We will not make much use of the idea of two propositions being equal. Roughly, two propositions are equal if and only if they are word for word the same. Thus ``$1 +1=2$'' and ``$2=1+1$'' are not equal propositions, although they are equivalent. The only time I will use an ``$=$'' sign between propositions is in definitions. For example, I might define a proposition form $P$ over N by saying

for all $n \in \mbox{{\bf N}},$ $P(n) =$``$n+1=2$'',

or

for all $n \in \mbox{{\bf N}},$ $P(n) = [n+1= 2]$.

The definition we have given for ``implies'' is a matter of convention, and there is a school of contemporary mathematicians (called constructivists) who define $P \mbox{$\Longrightarrow$}Q$ to be true only if a ``constructive'' argument can be given that the truth of $Q$ follows from the truth of $P$. For the constructivists, some of the propositions of the sort we use are neither true nor false, and some of the theorems we prove are not provable (or disprovable). A very readable description of the constructivist point of view can be found in the article Schizophrenia in Contemporary Mathematics[10, pages 1-10].

3.19   Exercise.

a) Give examples of propositions $P,Q$ such that `` $P \mbox{$\Longrightarrow$}Q$'' and `` $Q \mbox{$\Longrightarrow$} P$'' are both true, or else explain why no such examples exist.

b) Give examples of propositions $R,S$ such that `` $R \mbox{$\Longrightarrow$} S$'' and `` $S \mbox{$\Longrightarrow$} R$'' are both false, or explain why no such examples exist.

c) Give examples of propositions $T,V$ such that `` $T \mbox{$\Longrightarrow$} V$'' is true but `` $V \mbox{$\Longrightarrow$} T$'' is false, or explain why no such examples exist.
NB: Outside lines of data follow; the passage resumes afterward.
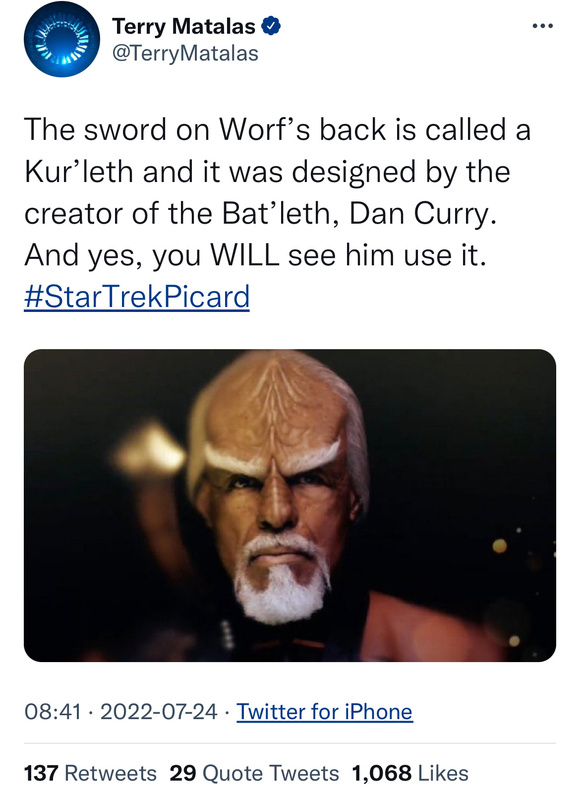This screenshot has height=797, width=580.
Task: Open Terry Matalas's round profile avatar
Action: [62, 40]
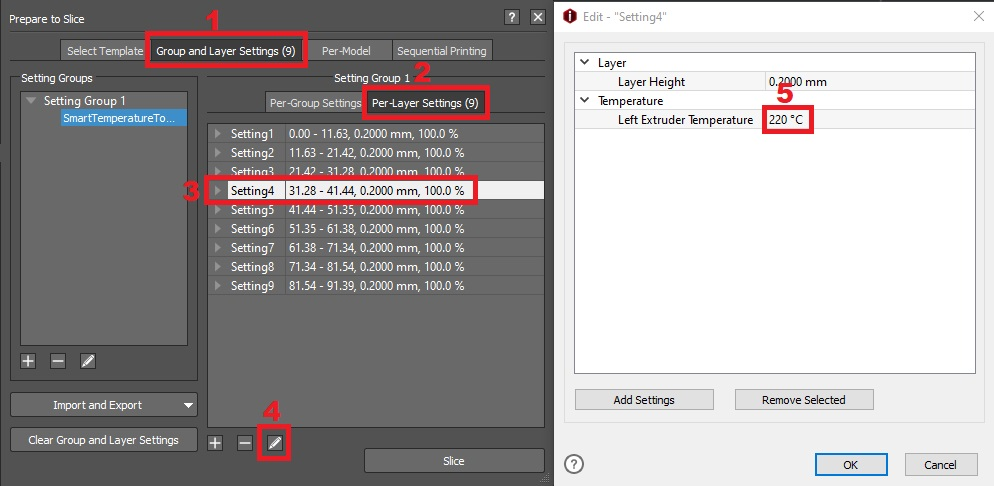The width and height of the screenshot is (994, 486).
Task: Open the Import and Export dropdown
Action: point(104,405)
3.20   Exercise. A Let $P,Q$ be two propositions. Show that the propositions `` $P \mbox{$\Longrightarrow$}Q$'' and `` $\mbox{ not}Q \mbox{$\Longrightarrow$} \mbox{ not}P$'' are equivalent. (`` $\mbox{ not}Q \mbox{$\Longrightarrow$} \mbox{ not}P$'' is called the contrapositive of the statement `` $P \mbox{$\Longrightarrow$}Q$''.)

3.21   Exercise. Which of the proposition forms below are true for all real numbers $x$? If a proposition form is not true for all real numbers $x$, give a number for which it is false.

a)

$x = 1 \mbox{$\hspace{1ex}\Longrightarrow\hspace{1ex}$}x^2 = 1$.

b)

$x^2 = 1 \mbox{$\hspace{1ex}\Longrightarrow\hspace{1ex}$}x = 1$.

c)

$x < {1\over 2} \mbox{$\hspace{1ex}\Longrightarrow\hspace{1ex}$}2x < 1$.

d)

$2 < {1\over x} \hspace{1ex}\Longleftrightarrow\hspace{1ex}2x < 1$. (Here assume $x \not = 0$.)

e)

$x < 1 \mbox{$\hspace{1ex}\Longrightarrow\hspace{1ex}$}x+1 < 3$.

f)

$x < 1 \hspace{1ex}\Longleftrightarrow\hspace{1ex}x + 1 < 3$.

g)

$x \leq 1 \mbox{$\hspace{1ex}\Longrightarrow\hspace{1ex}$}x < 1$.

h)

$x < 1 \mbox{$\hspace{1ex}\Longrightarrow\hspace{1ex}$}x \leq 1$.

3.22   Exercise. Both of the arguments A and B given below are faulty, although one of them leads to a correct conclusion. Criticize both arguments, and correct one of them.

Problem: Let $S$ be the set of all real numbers $x$ such that $x \not= -2$. Describe the set of all elements $x \in S$ such that

$$\frac{12}{x+2} < 4.$$ (3.23)

Note that if $x \in S$ then $\frac{12}{x+2}$ is defined.

ARGUMENT A: Let $x$ be an arbitrary element of $S$. Then

$$\frac{12}{x+2} < 4 \mbox{$\Longleftrightarrow$} 12 < 4x + 8$$

$$\mbox{$\Longleftrightarrow$} 0 < 4x-4$$

$$\mbox{$\Longleftrightarrow$} 0 < 4(x-1)$$

$$\mbox{$\Longleftrightarrow$} 0 < x-1$$

$$\mbox{$\Longleftrightarrow$} 1 < x.$$

Hence the set of all real numbers that satisfy inequality (3.23) is the set of all real numbers $x$ such that $1 < x$. $\diamondsuit$

ARGUMENT B: Let $x$ be an arbitrary element of $S$. Then

$$\frac{12}{x+2} < 4 \mbox{$\Longrightarrow$} 0 < 4 - \frac{12}{x+2}$$

$$\mbox{$\Longrightarrow$} 0 < \frac{4x + 8 -12}{x+2}$$

$$\mbox{$\Longrightarrow$} 0 < \frac{4x-4}{x+2}$$

$$\mbox{$\Longrightarrow$} 0 < \frac{4(x-1)}{x+2}$$

$$\mbox{$\Longrightarrow$} 0 < \frac{x-1}{x+2}.$$

Now

$$0 < \frac{x-1}{x+2} \mbox{$\Longleftrightarrow$} (0 < x-1 \mbox{ and } 0 < x+2 ) \mbox{ or }\ (0 > x-1 \mbox{ and } 0 >x+2 )$$

$$\mbox{$\Longleftrightarrow$} (1<x \mbox{ and } -2<x) \mbox{ or } (1>x \mbox{ and } -2 > x)$$

$$\mbox{$\Longleftrightarrow$} 1<x \mbox{ or } -2 > x.$$

Hence the set of all real numbers that satisfy inequality (3.23) is the set of all $x \in \mbox{{\bf R}}$ such that either $x < -2$ or $x > 1$. $\diamondsuit$